Alors bien sûr, l’équipe a fait ce qu’elle a pu et a essayé de remédier « mais concrètement on n’a pas le matériel et on n’a pas les bons soignants pour faire ce qu’il faut faire dans ce service », a-t-il poursuivi. Les services hospitaliers spécialisés sont également débordés, certains patients attendant parfois trois jours sur des civières. Et quand il s’agit de personnes très âgées qui développent des escarres et des phlébites au cours de leur séjour « elles repartent avec plus de complications qu’à leur arrivée » se plaint le médecin.

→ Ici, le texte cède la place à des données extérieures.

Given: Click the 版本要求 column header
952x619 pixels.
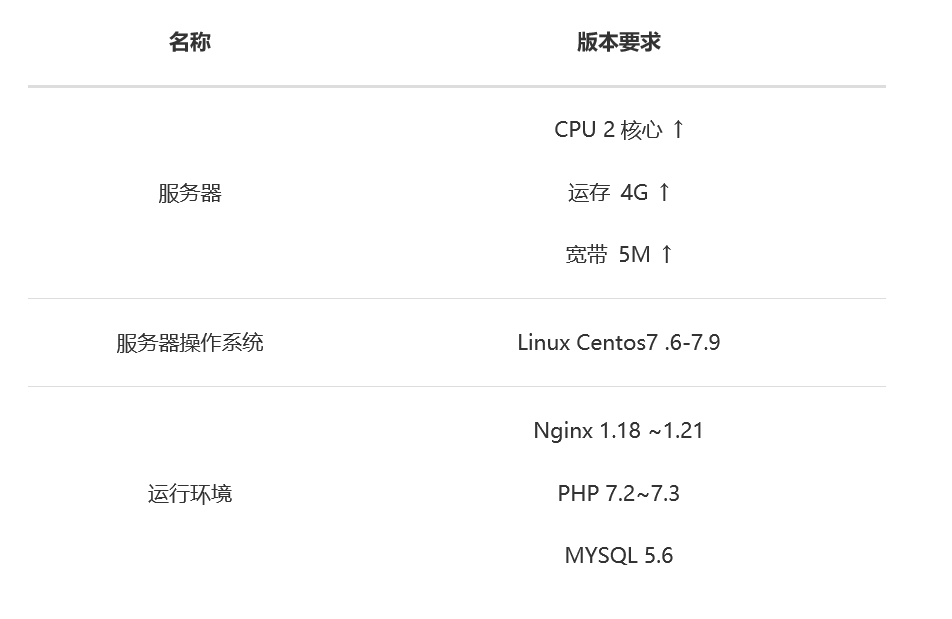Looking at the screenshot, I should click(x=619, y=42).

Des « rustines » pour faire face à la crise

Conscient que certains dossiers ne sont pas sous l’autorité de la direction mais le ministère de la santé, collectivement, a demandé au moins « des correctifs pour éviter trop de dégâts ». Par exemple, des soignants supplémentaires sont demandés dans le couloir, où jusqu’à douze patients peuvent s’entasser. Il a également demandé le renforcement des effectifs des unités d’hospitalisation de courte durée qui doivent appliquer des traitements sévères à proximité des soins intensifs, en attendant qu’une place en réanimation se libère.

Plus d’une dizaine de médecins ont démissionné du CHU de Bordeaux en 2021 et de nombreux ambulanciers ont également demandé leur mise à disposition ou remis leur démission, comme en témoigne Gilbert Mouden. « L’ajout de main-d’œuvre doit être une priorité car sinon l’agence connaîtra un burn-out et c’est un cercle vicieux, a-t-il ajouté. La direction sait qu’une solution doit être trouvée. Nous n’avons plus de réserves de personnel, nous sommes arrivés à une situation très grave. »

Et ce n’est pas le projet de modernisation du CHU, prévu pour 2030, déjà jugé « obsolète » par les jeunes médecins au vu de l’absence d’augmentation prévue des lits d’hospitalisation, qui les convaincra.

« Ce n’est pas dans notre culture [de se mobiliser], nous préférons nous reposer et faire autre chose entre nos gardes. Mais comme notre patient est décédé dans le couloir et que notre collègue s’est suicidé, nous n’avions pas le choix », conclut Aude.